ERPを単なる思いつきで行うのではなく、1日の生活の中にシステムとして組み込みます。

  • 能動的な暴露(Active Exposure): 毎日「この時間の30分間は、あえて汚れたものに触る」「鍵を確認せずに家を出る」といった、意図的に恐怖に直面するセッションを計画します。
  • 受動的な暴露(Passive Exposure): 日常生活を送る中で、作成したスクリプト(不確実性を恐れる思考をあえて吹き込んだ音声など)を繰り返し聴く時間をスケジュールに落とし込みます。

6. 治療を妨害する行動(TIBs)の管理

無意識のうちに治療をサボったり、形骸化させたりしてしまう行動(TIBs: Treatment Interfering Behaviors)の罠について警告し、それに対する「予防策」をあらかじめプランの中に用意しておくことの重要性を説いています。

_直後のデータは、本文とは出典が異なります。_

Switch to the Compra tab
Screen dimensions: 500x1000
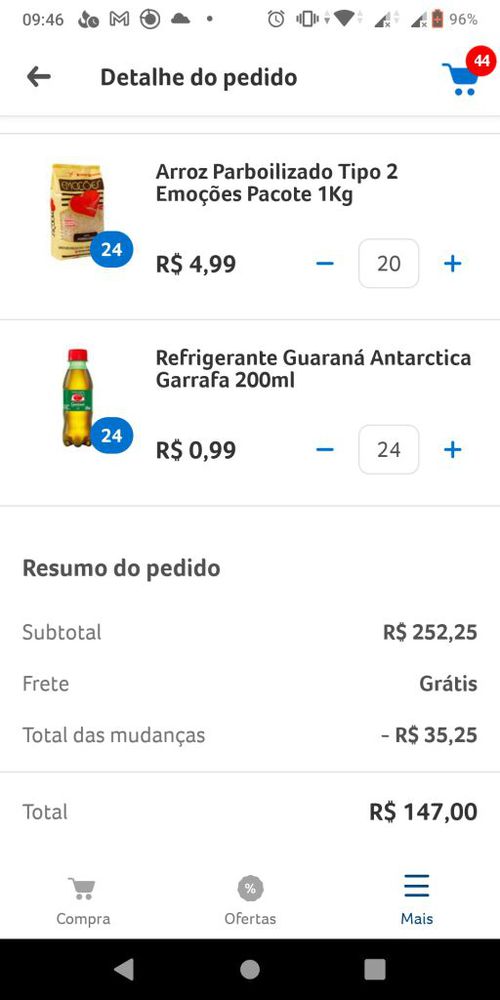click(83, 902)
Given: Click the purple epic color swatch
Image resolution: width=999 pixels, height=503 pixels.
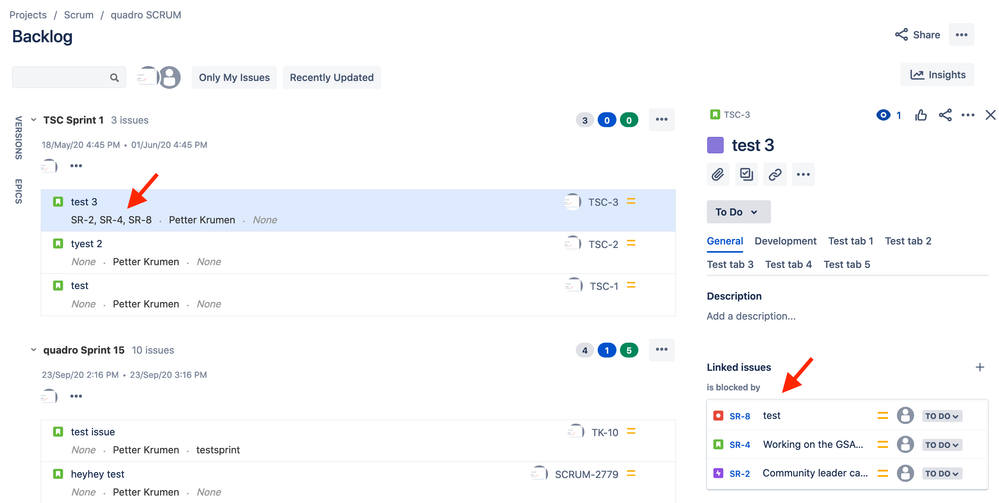Looking at the screenshot, I should tap(715, 145).
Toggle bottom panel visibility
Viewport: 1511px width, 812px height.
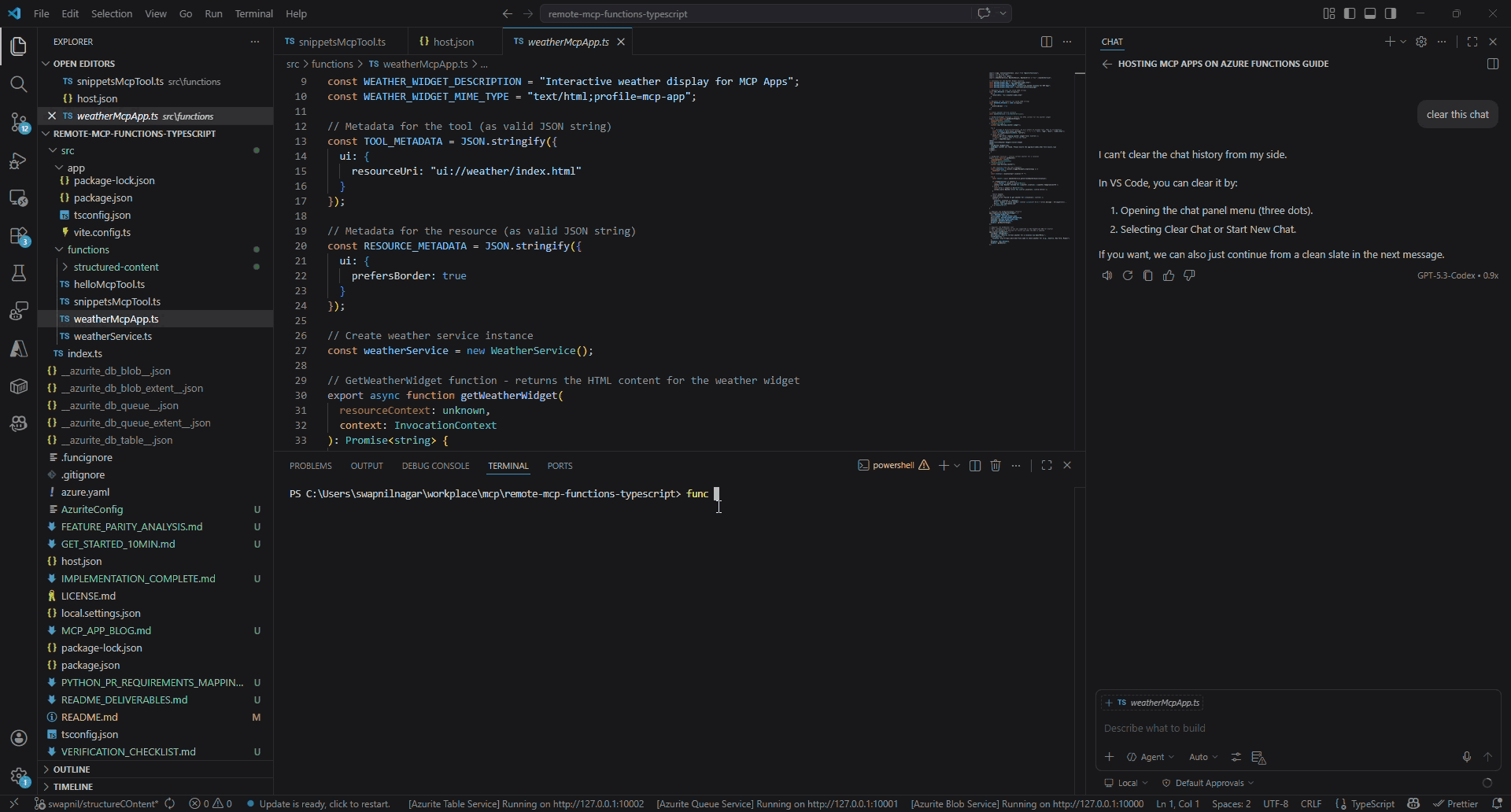pos(1370,13)
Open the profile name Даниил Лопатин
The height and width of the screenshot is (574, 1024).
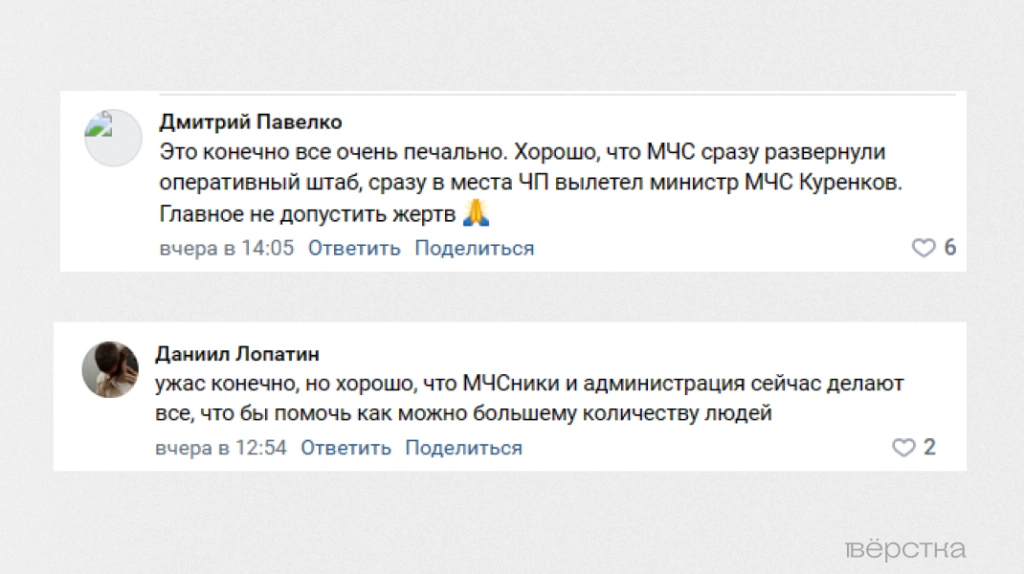[237, 354]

この第8章で作成した「パーソナライズされたプログラム(不安階層表、反応妨害計画、スクリプト、スケジュール)」が、明日からの治療の実践的な武器となります。

ここまでのPart 2を終えると、いよいよ具体的な強迫症のタイプ別攻略法である「Part 3: あなたの強迫症に合わせたプログラムの調整(第9章〜第13章)」に進むことになります。